━━━━━ Source material ━━━━━

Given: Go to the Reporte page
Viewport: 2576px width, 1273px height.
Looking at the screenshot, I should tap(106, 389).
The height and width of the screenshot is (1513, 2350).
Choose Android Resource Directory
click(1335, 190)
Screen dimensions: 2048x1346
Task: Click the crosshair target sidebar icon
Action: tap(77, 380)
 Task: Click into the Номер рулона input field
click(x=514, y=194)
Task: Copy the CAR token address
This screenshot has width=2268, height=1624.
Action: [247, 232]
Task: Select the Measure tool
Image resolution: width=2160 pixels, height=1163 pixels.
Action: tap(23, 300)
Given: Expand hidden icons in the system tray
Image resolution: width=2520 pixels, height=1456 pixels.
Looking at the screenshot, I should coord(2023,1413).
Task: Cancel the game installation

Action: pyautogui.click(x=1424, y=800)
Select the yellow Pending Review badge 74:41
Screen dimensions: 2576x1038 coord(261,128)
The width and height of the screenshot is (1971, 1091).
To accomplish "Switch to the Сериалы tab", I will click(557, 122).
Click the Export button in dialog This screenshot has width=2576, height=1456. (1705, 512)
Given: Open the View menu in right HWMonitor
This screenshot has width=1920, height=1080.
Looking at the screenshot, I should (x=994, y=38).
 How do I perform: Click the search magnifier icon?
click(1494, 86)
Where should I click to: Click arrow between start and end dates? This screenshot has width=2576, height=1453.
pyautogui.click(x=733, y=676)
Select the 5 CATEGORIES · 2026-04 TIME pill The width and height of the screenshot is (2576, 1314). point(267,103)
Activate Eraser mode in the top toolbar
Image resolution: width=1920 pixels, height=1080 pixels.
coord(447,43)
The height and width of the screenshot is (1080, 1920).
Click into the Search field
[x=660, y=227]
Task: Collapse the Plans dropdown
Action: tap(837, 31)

━━━━━

Directions: The records above must be printed again in full, exactly as written.

Response to this exercise:
Given: Go to the Reporte page
Viewport: 2576px width, 1273px height.
Looking at the screenshot, I should tap(106, 389).
The height and width of the screenshot is (1513, 2350).
Choose Android Resource Directory
click(1335, 190)
Screen dimensions: 2048x1346
Task: Click the crosshair target sidebar icon
Action: tap(77, 380)
 Task: Click into the Номер рулона input field
click(x=514, y=194)
Task: Copy the CAR token address
This screenshot has width=2268, height=1624.
Action: [247, 232]
Task: Select the Measure tool
Image resolution: width=2160 pixels, height=1163 pixels.
Action: tap(23, 300)
Given: Expand hidden icons in the system tray
Image resolution: width=2520 pixels, height=1456 pixels.
Looking at the screenshot, I should coord(2023,1413).
Task: Cancel the game installation

Action: pyautogui.click(x=1424, y=800)
Select the yellow Pending Review badge 74:41
Screen dimensions: 2576x1038 coord(261,128)
The width and height of the screenshot is (1971, 1091).
To accomplish "Switch to the Сериалы tab", I will click(557, 122).
Click the Export button in dialog This screenshot has width=2576, height=1456. (1705, 512)
Given: Open the View menu in right HWMonitor
This screenshot has width=1920, height=1080.
Looking at the screenshot, I should (x=994, y=38).
 How do I perform: Click the search magnifier icon?
click(1494, 86)
Where should I click to: Click arrow between start and end dates? This screenshot has width=2576, height=1453.
pyautogui.click(x=733, y=676)
Select the 5 CATEGORIES · 2026-04 TIME pill The width and height of the screenshot is (2576, 1314). point(267,103)
Activate Eraser mode in the top toolbar
Image resolution: width=1920 pixels, height=1080 pixels.
coord(447,43)
The height and width of the screenshot is (1080, 1920).
Click into the Search field
[x=660, y=227]
Task: Collapse the Plans dropdown
Action: tap(837, 31)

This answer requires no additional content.